In model mode go to Get> Primitive> Implicit> Cube. Create three duplicates by pressing ctrl+d. Select the first cube and scale it to make it a manageable size. Position constrain the first cube to the legs end effector, then orientation constrain it to the the first foot bone. This aligns the box exactly as we want it ready for final constraining. Now relax those constraints and then make a orientation constraint from the foot bone to the box. This will control the foots rotation. You can scale this control down to be quite small as it will be hidden. Select the next box and position constrain it to the legs end effector and then relax this constraint. Now create the same constraint from the end effector to the control box and this becomes the IK control for the leg and also parents the first control.

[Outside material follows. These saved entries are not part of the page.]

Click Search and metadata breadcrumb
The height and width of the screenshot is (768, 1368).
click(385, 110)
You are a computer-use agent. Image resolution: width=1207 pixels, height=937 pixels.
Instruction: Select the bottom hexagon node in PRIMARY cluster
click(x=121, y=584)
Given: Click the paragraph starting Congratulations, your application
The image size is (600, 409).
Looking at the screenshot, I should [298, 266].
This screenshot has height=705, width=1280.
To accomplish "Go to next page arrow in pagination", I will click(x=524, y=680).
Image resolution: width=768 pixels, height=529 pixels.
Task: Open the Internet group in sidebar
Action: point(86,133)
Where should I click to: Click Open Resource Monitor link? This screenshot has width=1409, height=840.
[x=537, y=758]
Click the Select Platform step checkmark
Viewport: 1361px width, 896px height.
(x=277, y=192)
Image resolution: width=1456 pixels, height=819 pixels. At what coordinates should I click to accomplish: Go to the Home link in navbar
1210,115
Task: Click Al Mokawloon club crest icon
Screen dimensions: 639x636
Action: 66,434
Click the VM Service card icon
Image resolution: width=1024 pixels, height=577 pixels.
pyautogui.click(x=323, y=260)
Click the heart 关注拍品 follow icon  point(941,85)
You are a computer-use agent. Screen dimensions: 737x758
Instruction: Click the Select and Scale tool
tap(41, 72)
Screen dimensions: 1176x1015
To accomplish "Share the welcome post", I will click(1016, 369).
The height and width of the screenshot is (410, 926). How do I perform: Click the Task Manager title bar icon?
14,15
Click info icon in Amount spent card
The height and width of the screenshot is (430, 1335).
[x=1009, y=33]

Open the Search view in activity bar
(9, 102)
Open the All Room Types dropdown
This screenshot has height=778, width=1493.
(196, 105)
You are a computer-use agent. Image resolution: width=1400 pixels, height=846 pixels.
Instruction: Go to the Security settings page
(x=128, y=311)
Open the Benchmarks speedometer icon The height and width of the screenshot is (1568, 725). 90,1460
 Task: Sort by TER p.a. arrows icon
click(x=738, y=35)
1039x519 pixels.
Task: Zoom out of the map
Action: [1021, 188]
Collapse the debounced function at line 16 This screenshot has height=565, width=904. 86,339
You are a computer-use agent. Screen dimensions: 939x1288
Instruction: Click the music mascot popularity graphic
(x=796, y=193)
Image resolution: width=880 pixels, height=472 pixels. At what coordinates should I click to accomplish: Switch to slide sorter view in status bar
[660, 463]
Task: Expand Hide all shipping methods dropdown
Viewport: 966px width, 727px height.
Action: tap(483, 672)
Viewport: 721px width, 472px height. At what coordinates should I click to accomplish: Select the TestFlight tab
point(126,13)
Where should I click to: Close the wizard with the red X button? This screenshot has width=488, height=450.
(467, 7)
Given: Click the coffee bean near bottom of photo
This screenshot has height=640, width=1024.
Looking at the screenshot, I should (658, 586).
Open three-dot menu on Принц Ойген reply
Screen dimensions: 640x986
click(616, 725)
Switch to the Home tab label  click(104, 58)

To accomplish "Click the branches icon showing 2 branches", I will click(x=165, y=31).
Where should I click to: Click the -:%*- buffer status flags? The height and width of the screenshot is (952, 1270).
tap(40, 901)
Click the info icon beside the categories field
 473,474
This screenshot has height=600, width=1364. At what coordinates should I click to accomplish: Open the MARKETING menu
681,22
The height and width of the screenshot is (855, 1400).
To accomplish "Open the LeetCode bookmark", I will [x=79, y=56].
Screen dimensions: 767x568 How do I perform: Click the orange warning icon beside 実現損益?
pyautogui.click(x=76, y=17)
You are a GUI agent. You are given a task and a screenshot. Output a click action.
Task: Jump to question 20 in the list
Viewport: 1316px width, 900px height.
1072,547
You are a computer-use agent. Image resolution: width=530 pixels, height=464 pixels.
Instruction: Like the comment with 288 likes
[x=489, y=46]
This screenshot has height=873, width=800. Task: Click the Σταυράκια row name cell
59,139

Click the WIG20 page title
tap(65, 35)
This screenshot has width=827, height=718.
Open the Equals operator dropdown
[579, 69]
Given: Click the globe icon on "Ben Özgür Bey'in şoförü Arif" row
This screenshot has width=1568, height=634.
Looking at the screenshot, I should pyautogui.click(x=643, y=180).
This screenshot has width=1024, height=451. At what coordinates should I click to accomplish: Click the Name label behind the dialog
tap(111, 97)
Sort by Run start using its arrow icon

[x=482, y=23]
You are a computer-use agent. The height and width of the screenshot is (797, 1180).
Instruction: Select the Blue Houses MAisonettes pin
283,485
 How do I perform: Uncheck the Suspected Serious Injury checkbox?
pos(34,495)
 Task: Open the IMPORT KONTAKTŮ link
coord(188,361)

The next box becomes the toe rotation control and this should be position constrained to the foot bones end effector and orientation constrained to the toe bone. Relax the second constraint and the reset it from the bone to the box. This now controls the toe rotation. Finally take the last box and scale it right down until it is quite small and place it line with the knee joint but not too close. Select the thigh bone and create an up vector constraint to the box be sure to select Skeleton> Chain Up Vector and not from the constrain panel. If the leg flips around then refer to the Animation properties from Edit> Properties on the right screen side. Refer to the kinematic joint tab and set roll to 180 on the Resolution plane option. This should rectify matters. This controls the legs angle of inclination so that it is not always straight and will prevent the leg from flipping around. This control should be parented to the foot control. Repeat these steps for the other three legs and name all the control boxes appropriately according to their function in the schematic window. Double click on the node and type the name into the box.
Foot control: will operate the foots position and rotation because it parents the rotation control.
Foot rotation: controls the foots rotation but can be hidden because it is parented to the above.
Toe control: controls the toes rotation.
Up vector control: controls the legs angle of inclination and prevents flipping.
You should always branch select these controls when animating.